EXERCISE REQUIREMENTS: Every entry below should be restated word for word, except for its images.

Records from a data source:
<<<<
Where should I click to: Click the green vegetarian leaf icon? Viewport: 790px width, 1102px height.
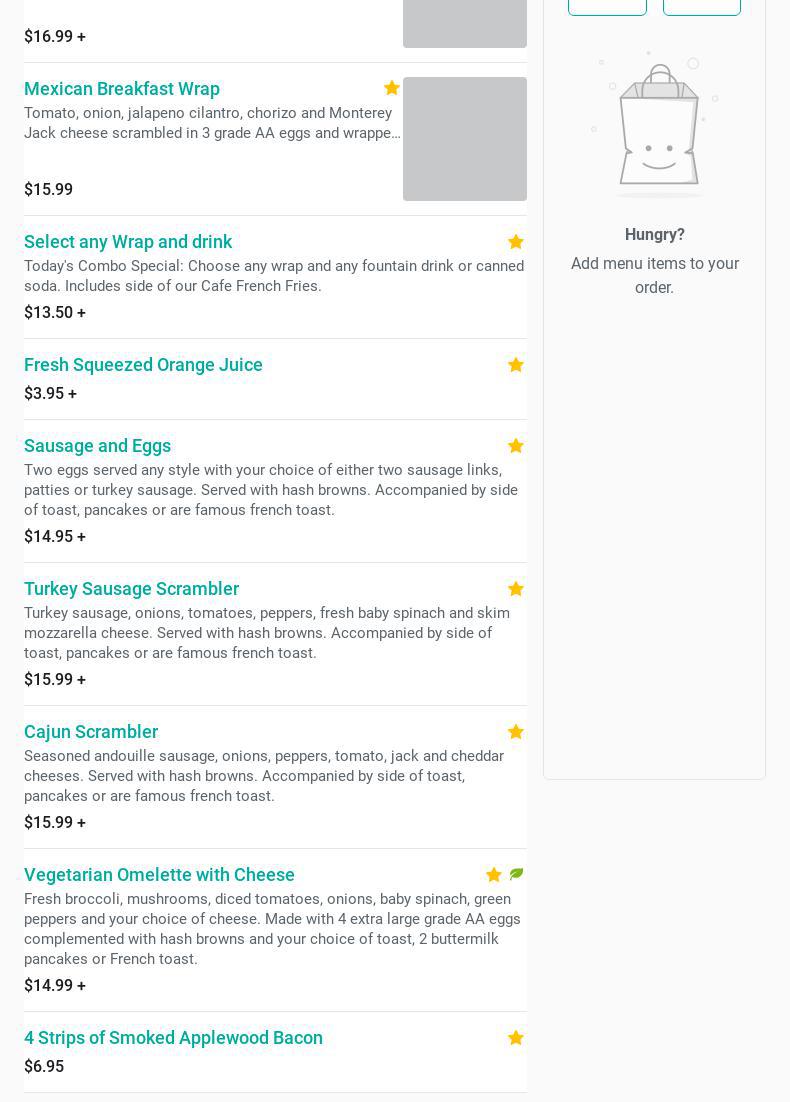[516, 874]
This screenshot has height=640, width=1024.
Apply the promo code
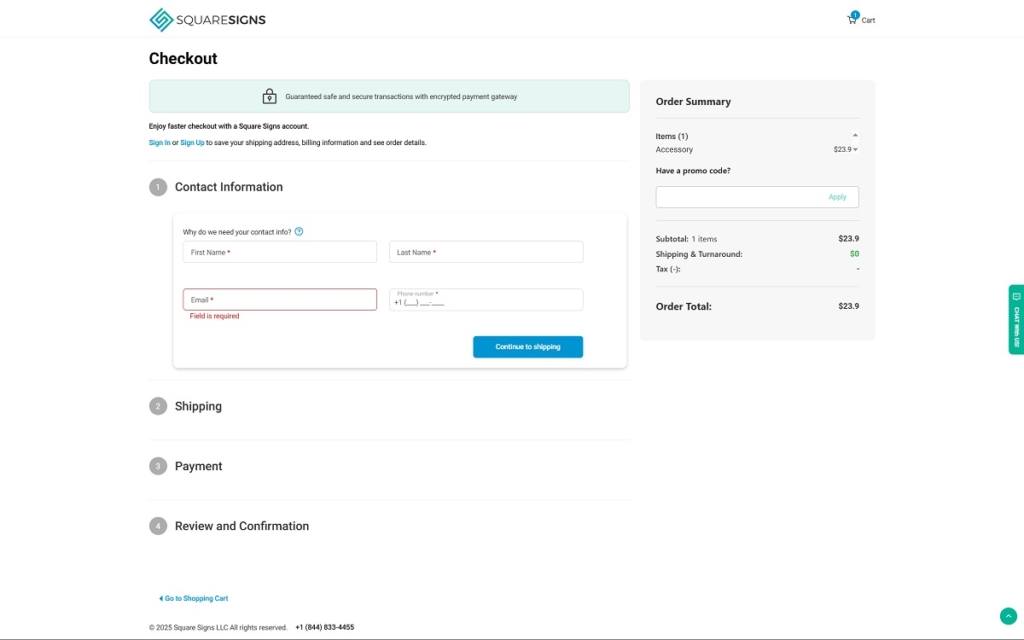pos(837,197)
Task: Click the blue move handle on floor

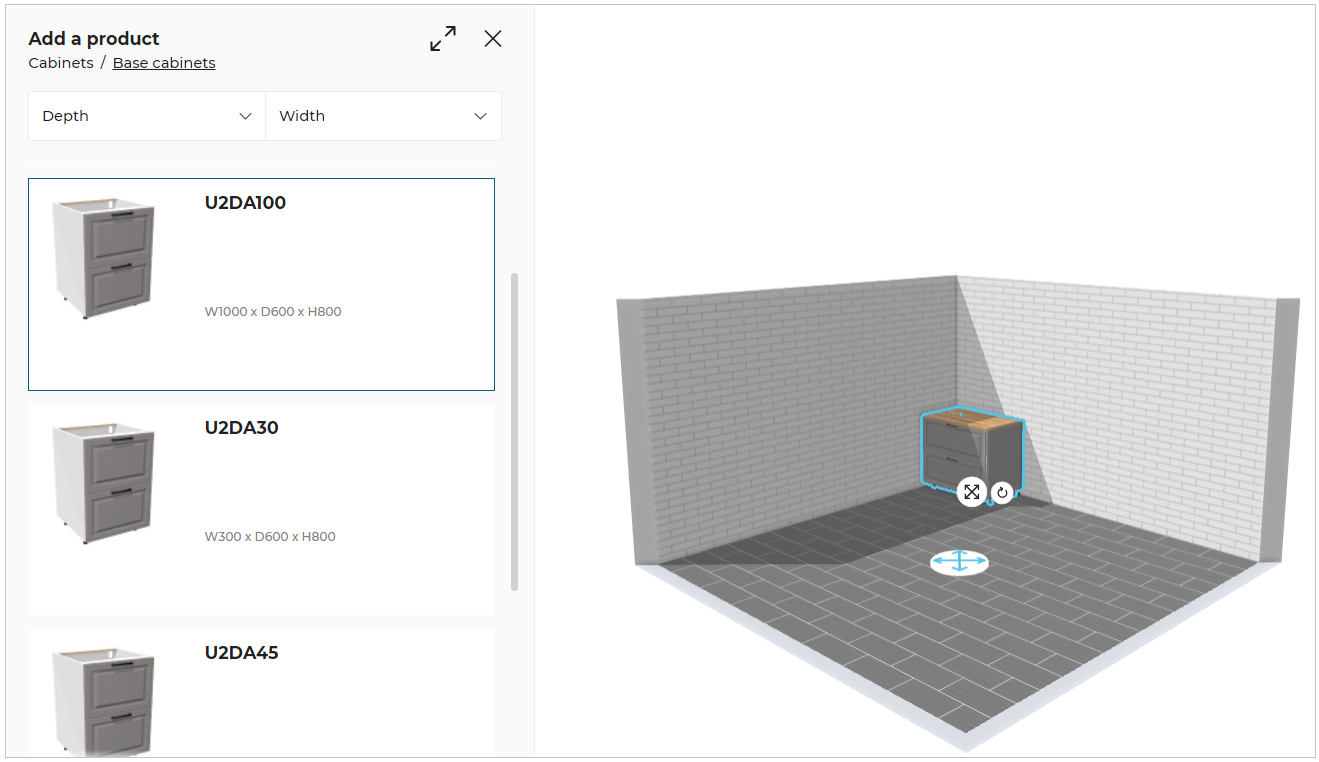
>>>>
THE COMPLETED TASK:
Where should I click to: Click the green vegetarian leaf icon? Viewport: 790px width, 1102px height.
[516, 874]
This screenshot has height=640, width=1024.
Apply the promo code
pos(837,197)
Task: Click the blue move handle on floor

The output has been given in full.